Filas para localizar elementos
++++++

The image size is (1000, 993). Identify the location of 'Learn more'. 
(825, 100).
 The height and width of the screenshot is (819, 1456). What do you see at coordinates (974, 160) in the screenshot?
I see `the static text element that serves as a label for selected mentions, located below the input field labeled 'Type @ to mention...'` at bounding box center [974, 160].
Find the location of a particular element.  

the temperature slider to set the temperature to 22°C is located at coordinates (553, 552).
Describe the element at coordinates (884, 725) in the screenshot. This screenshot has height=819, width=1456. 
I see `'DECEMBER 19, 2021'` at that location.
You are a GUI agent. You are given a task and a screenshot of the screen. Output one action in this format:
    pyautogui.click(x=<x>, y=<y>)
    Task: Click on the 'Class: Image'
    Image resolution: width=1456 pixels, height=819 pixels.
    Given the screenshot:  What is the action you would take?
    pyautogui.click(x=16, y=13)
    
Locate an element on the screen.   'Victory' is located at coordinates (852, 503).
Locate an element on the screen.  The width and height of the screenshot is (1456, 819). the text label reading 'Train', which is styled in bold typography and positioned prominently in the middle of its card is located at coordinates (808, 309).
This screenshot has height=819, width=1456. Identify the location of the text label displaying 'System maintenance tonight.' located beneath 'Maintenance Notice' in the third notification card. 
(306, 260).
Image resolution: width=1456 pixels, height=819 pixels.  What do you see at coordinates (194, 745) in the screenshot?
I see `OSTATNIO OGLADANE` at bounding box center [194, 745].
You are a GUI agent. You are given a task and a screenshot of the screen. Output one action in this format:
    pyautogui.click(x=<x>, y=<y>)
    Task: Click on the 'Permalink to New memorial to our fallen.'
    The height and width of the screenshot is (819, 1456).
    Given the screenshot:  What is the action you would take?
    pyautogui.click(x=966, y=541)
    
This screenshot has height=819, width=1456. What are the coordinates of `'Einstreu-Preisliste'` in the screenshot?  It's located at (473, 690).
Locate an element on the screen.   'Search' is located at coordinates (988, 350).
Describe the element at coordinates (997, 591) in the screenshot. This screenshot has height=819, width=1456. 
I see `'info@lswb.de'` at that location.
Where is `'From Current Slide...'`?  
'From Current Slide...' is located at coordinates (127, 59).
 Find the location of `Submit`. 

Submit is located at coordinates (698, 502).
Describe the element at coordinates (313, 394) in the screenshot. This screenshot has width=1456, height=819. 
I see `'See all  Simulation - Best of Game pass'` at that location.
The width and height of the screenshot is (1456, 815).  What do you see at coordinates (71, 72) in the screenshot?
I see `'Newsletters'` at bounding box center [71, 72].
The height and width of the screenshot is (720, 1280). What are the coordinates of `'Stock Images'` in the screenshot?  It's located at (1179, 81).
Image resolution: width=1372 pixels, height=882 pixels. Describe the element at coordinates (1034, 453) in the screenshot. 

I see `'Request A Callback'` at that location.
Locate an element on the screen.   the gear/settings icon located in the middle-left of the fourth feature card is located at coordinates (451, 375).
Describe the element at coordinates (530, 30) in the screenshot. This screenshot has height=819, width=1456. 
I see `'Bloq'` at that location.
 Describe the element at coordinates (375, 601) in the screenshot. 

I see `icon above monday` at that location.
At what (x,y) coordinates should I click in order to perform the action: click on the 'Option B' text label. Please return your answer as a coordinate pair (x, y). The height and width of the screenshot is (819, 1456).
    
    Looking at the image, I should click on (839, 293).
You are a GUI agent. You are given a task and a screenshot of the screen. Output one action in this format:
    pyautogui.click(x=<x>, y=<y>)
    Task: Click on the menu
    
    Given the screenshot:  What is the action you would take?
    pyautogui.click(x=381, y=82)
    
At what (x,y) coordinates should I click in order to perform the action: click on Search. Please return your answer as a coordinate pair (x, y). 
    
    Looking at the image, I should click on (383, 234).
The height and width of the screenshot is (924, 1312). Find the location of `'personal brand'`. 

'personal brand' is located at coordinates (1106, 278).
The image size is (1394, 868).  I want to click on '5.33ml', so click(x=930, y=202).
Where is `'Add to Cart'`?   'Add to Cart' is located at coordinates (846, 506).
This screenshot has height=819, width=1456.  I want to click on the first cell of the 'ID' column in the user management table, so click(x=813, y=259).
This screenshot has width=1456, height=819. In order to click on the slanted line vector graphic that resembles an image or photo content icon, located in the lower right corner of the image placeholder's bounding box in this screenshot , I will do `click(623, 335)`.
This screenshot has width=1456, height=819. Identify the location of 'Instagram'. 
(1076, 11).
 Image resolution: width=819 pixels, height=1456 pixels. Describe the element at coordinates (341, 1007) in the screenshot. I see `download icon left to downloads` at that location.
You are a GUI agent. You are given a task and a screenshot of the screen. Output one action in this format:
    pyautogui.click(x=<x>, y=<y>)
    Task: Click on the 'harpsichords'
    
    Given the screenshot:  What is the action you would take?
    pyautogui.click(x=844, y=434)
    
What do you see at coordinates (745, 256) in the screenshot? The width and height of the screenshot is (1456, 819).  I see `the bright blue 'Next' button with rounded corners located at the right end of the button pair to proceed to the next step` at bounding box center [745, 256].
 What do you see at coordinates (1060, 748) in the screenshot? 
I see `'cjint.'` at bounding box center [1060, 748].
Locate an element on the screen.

++++++

OBJETIVO DEL EJERCICIO
Por favor, transcribe sin cambios las líneas que van desde la que contiene "Image resolution: width=1372" hasta la que contiene "pyautogui.click(x=381, y=82)", ambas incluidas.

SOLUCIÓN COMPLETA
Image resolution: width=1372 pixels, height=882 pixels. Describe the element at coordinates (1034, 453) in the screenshot. 

I see `'Request A Callback'` at that location.
Locate an element on the screen.   the gear/settings icon located in the middle-left of the fourth feature card is located at coordinates (451, 375).
Describe the element at coordinates (530, 30) in the screenshot. This screenshot has height=819, width=1456. 
I see `'Bloq'` at that location.
 Describe the element at coordinates (375, 601) in the screenshot. 

I see `icon above monday` at that location.
At what (x,y) coordinates should I click in order to perform the action: click on the 'Option B' text label. Please return your answer as a coordinate pair (x, y). The height and width of the screenshot is (819, 1456).
    
    Looking at the image, I should click on (839, 293).
You are a GUI agent. You are given a task and a screenshot of the screen. Output one action in this format:
    pyautogui.click(x=<x>, y=<y>)
    Task: Click on the menu
    
    Given the screenshot:  What is the action you would take?
    pyautogui.click(x=381, y=82)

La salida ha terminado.